SNARKs On A Card

This research explores methods for efficiently verifying zero-knowledge (ZK) proofs on resource-constrained devices, such as secure elements. Our focus is on the Groth16 proof system over the BN254 curve, a widely adopted standard in ZK systems like SNARKs and STARKs, largely due to its near-optimality and support from Ethereum's EIP-197 precompiles. We target a scenario where a powerful but potentially malicious host device delivers proofs to a secure element for verification.

• We took an NXP J3R180 JCOP4 smart card and, using the JCMathLib library to abuse the card's RSA crypto-accelerator for general-purpose modular arithmetic, implemented the final exponentiation step of a BN254 pairing. A pair of FP12 multiplications took 34 seconds, and we calculated that a full verification would take nearly two days.
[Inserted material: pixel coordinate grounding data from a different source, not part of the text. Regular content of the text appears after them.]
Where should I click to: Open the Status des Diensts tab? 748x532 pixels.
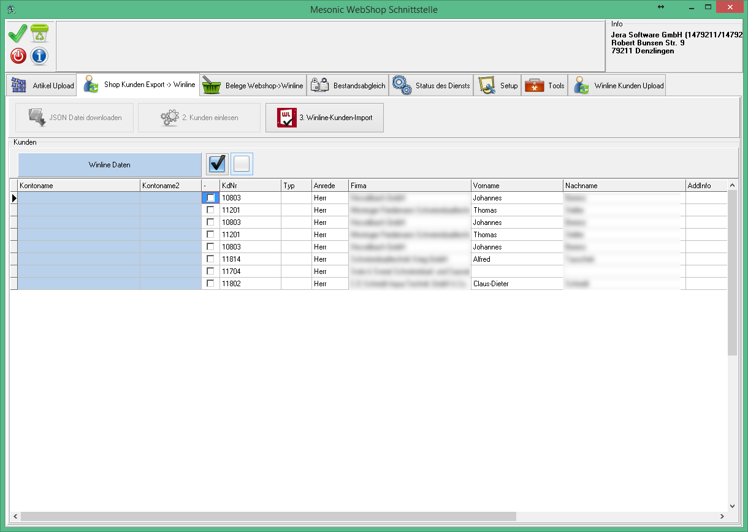click(431, 86)
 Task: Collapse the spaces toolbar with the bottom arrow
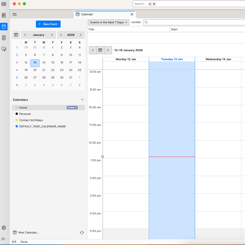coord(4,239)
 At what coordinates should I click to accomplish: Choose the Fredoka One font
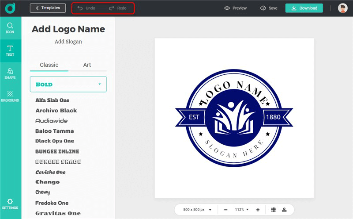click(52, 203)
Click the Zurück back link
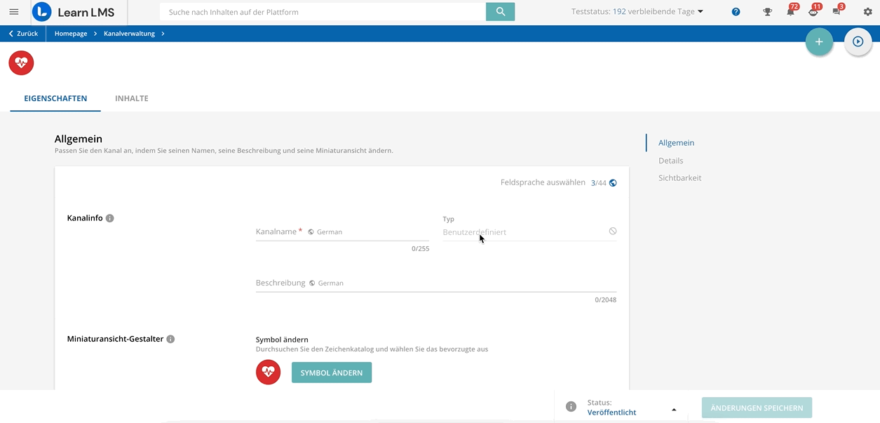Image resolution: width=880 pixels, height=423 pixels. coord(24,34)
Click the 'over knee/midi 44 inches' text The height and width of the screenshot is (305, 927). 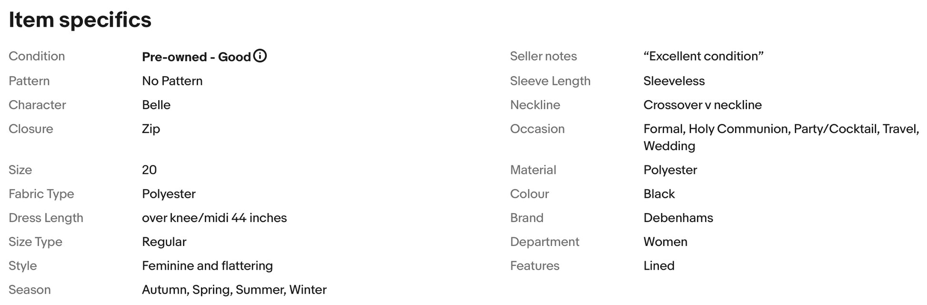[x=214, y=218]
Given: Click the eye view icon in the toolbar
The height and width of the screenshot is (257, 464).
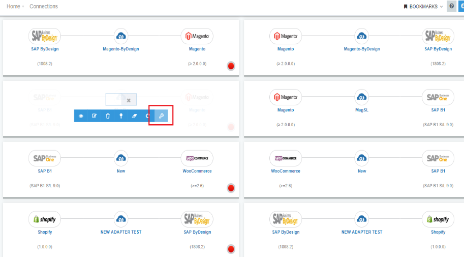Looking at the screenshot, I should (x=81, y=116).
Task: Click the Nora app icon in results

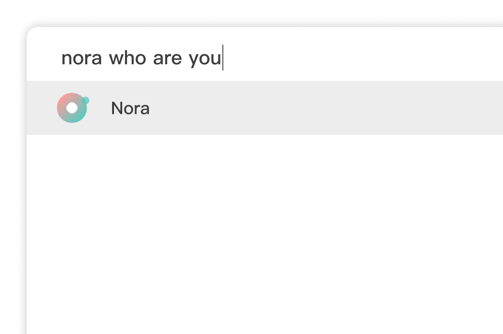Action: 72,108
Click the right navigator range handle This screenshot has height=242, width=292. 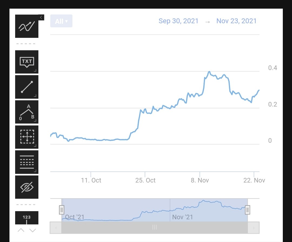click(x=247, y=210)
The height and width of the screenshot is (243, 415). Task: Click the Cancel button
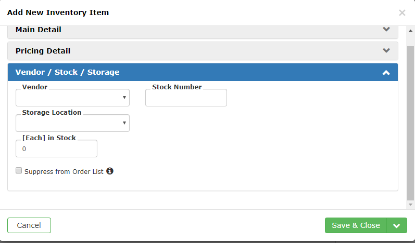[x=29, y=225]
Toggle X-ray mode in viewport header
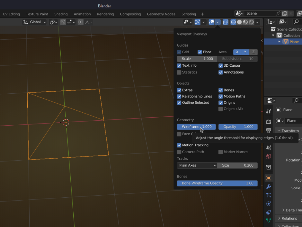This screenshot has height=227, width=302. coord(225,22)
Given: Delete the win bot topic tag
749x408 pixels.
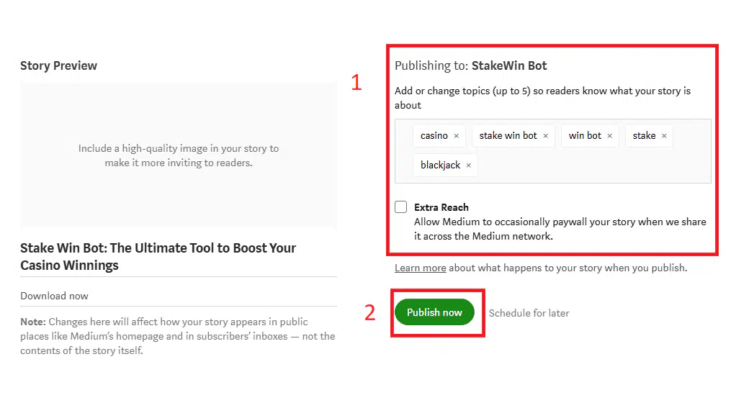Looking at the screenshot, I should click(609, 136).
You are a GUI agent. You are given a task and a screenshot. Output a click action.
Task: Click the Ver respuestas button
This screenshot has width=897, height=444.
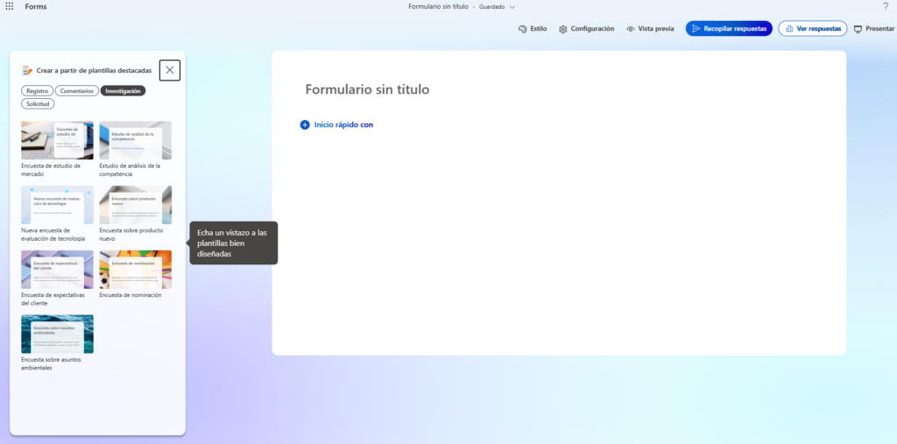812,29
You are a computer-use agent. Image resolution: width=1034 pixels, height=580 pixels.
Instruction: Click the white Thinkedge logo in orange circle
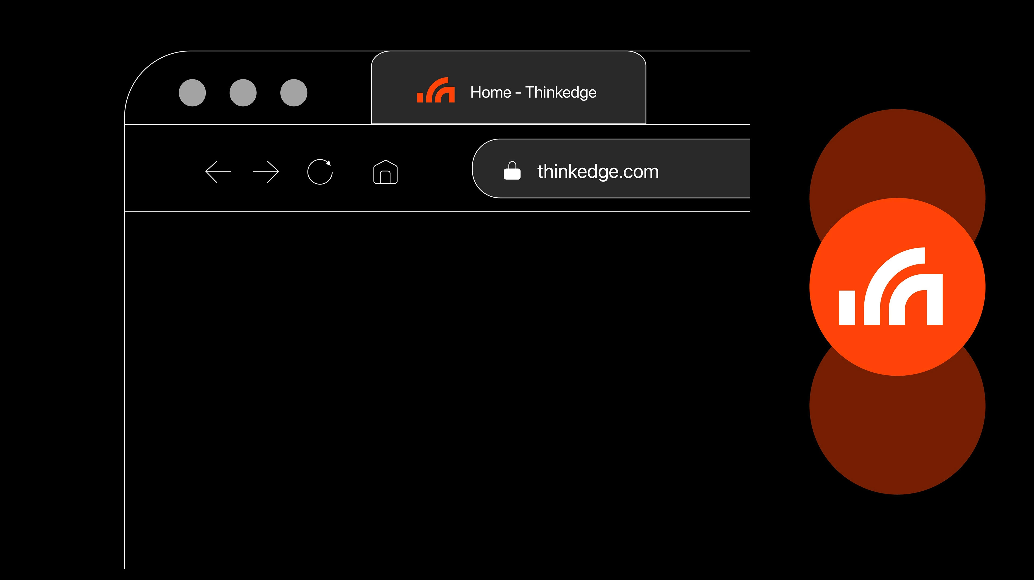891,286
• We tested the feasibility of a delegated pairing computation algorithm called DCKKS20 using a faster platform, the Ledger Flex. We used the Ledger SDK's crypto APIs and simulated the performance of the client side of the delegation protocol. It brought the verification time down from days to just 72 seconds -- a 5500x speedup, but still too slow for a good user experience.
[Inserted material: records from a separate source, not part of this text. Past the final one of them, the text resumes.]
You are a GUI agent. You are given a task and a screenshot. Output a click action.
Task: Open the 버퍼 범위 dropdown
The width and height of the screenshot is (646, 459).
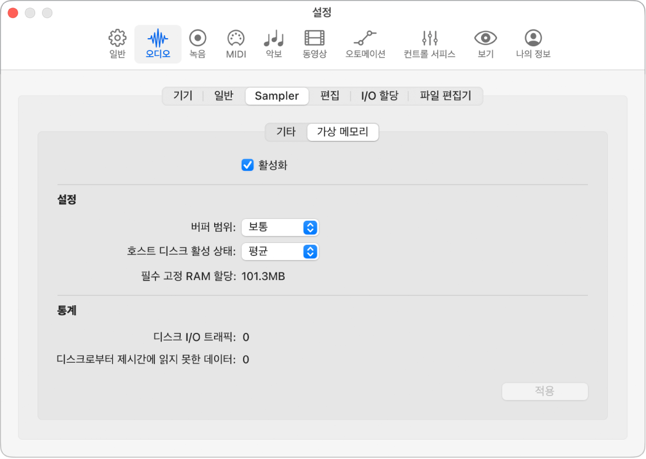(x=280, y=227)
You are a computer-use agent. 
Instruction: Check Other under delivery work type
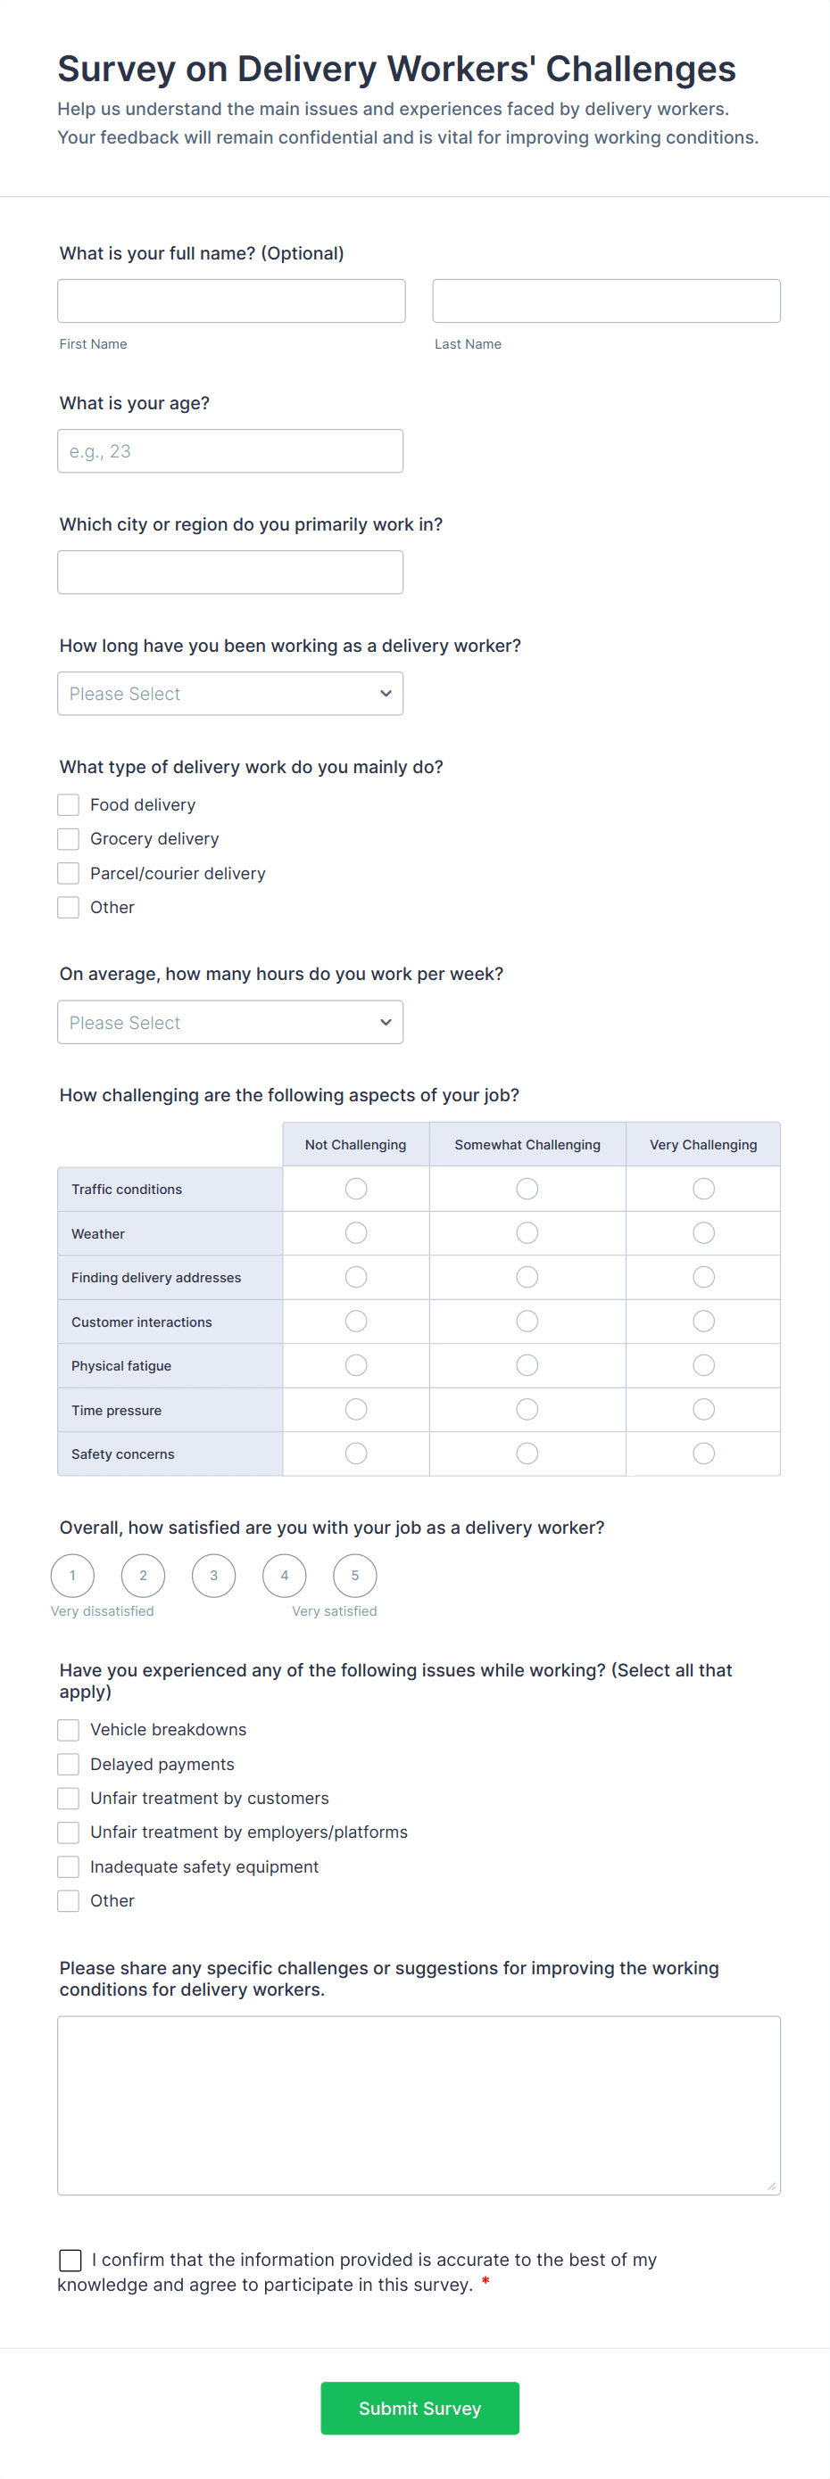[x=67, y=907]
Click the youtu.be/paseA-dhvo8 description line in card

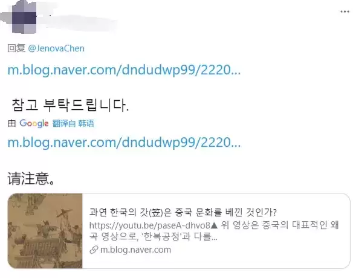point(214,225)
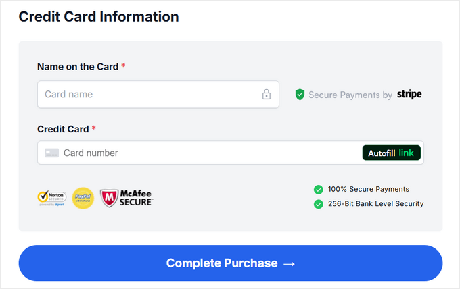Click the "Name on the Card" label

pos(77,67)
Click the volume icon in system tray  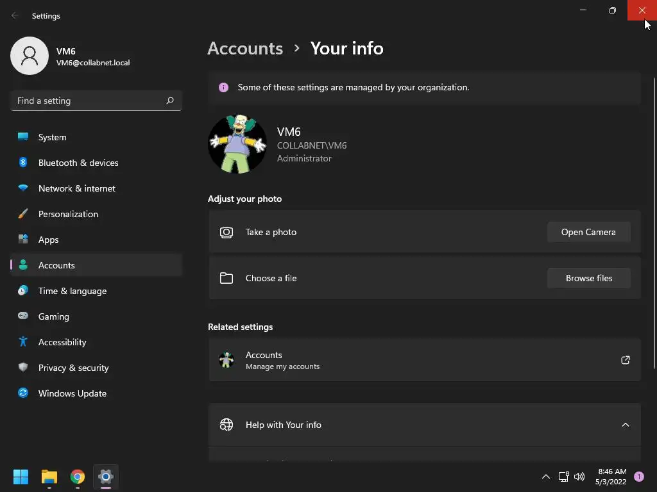[579, 477]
• We identified a new pairing delegation algorithm, AmorE, which promised another 3x speedup. We tried to integrate the authors' own implementation from the RELIC cryptographic toolkit, but ran into a wall with cross-compilation issues for the embedded target and couldn't get real-world data by the deadline.
• We document promising avenues for future research, including the intriguing possibility of delegating the verification of the verified pairing delegation using extremely tiny STARKs.